The entries below are to be repeated verbatim, in full.

- Opening Delimiter -

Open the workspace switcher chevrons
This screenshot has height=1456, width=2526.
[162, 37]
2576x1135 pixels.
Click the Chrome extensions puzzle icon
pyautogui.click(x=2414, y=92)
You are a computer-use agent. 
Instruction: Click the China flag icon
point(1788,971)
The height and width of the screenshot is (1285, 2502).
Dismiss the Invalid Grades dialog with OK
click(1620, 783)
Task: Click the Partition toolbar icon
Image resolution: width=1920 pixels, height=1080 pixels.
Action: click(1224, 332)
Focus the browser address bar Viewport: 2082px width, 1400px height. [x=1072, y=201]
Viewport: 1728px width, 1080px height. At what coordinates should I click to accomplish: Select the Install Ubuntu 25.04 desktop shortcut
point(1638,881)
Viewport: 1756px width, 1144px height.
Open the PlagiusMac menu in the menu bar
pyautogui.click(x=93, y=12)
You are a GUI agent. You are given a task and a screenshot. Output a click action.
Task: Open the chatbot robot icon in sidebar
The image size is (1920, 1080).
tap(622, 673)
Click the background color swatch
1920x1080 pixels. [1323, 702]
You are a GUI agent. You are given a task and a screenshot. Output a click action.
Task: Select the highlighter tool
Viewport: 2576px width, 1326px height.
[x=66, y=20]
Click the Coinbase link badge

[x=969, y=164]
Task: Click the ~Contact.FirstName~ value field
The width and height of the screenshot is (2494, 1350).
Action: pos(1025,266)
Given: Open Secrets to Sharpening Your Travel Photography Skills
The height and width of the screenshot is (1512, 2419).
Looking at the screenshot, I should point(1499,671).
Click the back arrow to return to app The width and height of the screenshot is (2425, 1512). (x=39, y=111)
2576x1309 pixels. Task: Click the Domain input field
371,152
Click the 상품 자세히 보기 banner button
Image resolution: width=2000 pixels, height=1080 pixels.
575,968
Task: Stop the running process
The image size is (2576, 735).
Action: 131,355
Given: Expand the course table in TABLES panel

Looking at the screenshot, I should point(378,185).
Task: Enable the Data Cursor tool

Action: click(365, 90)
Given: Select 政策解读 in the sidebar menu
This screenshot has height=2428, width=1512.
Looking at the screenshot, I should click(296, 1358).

- Closing Delimiter -

__Answer to this exercise__:
Open the workspace switcher chevrons
This screenshot has height=1456, width=2526.
[162, 37]
2576x1135 pixels.
Click the Chrome extensions puzzle icon
pyautogui.click(x=2414, y=92)
You are a computer-use agent. 
Instruction: Click the China flag icon
point(1788,971)
The height and width of the screenshot is (1285, 2502).
Dismiss the Invalid Grades dialog with OK
click(1620, 783)
Task: Click the Partition toolbar icon
Image resolution: width=1920 pixels, height=1080 pixels.
Action: click(1224, 332)
Focus the browser address bar Viewport: 2082px width, 1400px height. [x=1072, y=201]
Viewport: 1728px width, 1080px height. At what coordinates should I click to accomplish: Select the Install Ubuntu 25.04 desktop shortcut
point(1638,881)
Viewport: 1756px width, 1144px height.
Open the PlagiusMac menu in the menu bar
pyautogui.click(x=93, y=12)
You are a GUI agent. You are given a task and a screenshot. Output a click action.
Task: Open the chatbot robot icon in sidebar
The image size is (1920, 1080).
tap(622, 673)
Click the background color swatch
1920x1080 pixels. [1323, 702]
You are a GUI agent. You are given a task and a screenshot. Output a click action.
Task: Select the highlighter tool
Viewport: 2576px width, 1326px height.
[x=66, y=20]
Click the Coinbase link badge

[x=969, y=164]
Task: Click the ~Contact.FirstName~ value field
The width and height of the screenshot is (2494, 1350).
Action: pos(1025,266)
Given: Open Secrets to Sharpening Your Travel Photography Skills
The height and width of the screenshot is (1512, 2419).
Looking at the screenshot, I should point(1499,671).
Click the back arrow to return to app The width and height of the screenshot is (2425, 1512). (x=39, y=111)
2576x1309 pixels. Task: Click the Domain input field
371,152
Click the 상품 자세히 보기 banner button
Image resolution: width=2000 pixels, height=1080 pixels.
575,968
Task: Stop the running process
The image size is (2576, 735).
Action: 131,355
Given: Expand the course table in TABLES panel

Looking at the screenshot, I should point(378,185).
Task: Enable the Data Cursor tool

Action: click(365, 90)
Given: Select 政策解读 in the sidebar menu
This screenshot has height=2428, width=1512.
Looking at the screenshot, I should click(296, 1358).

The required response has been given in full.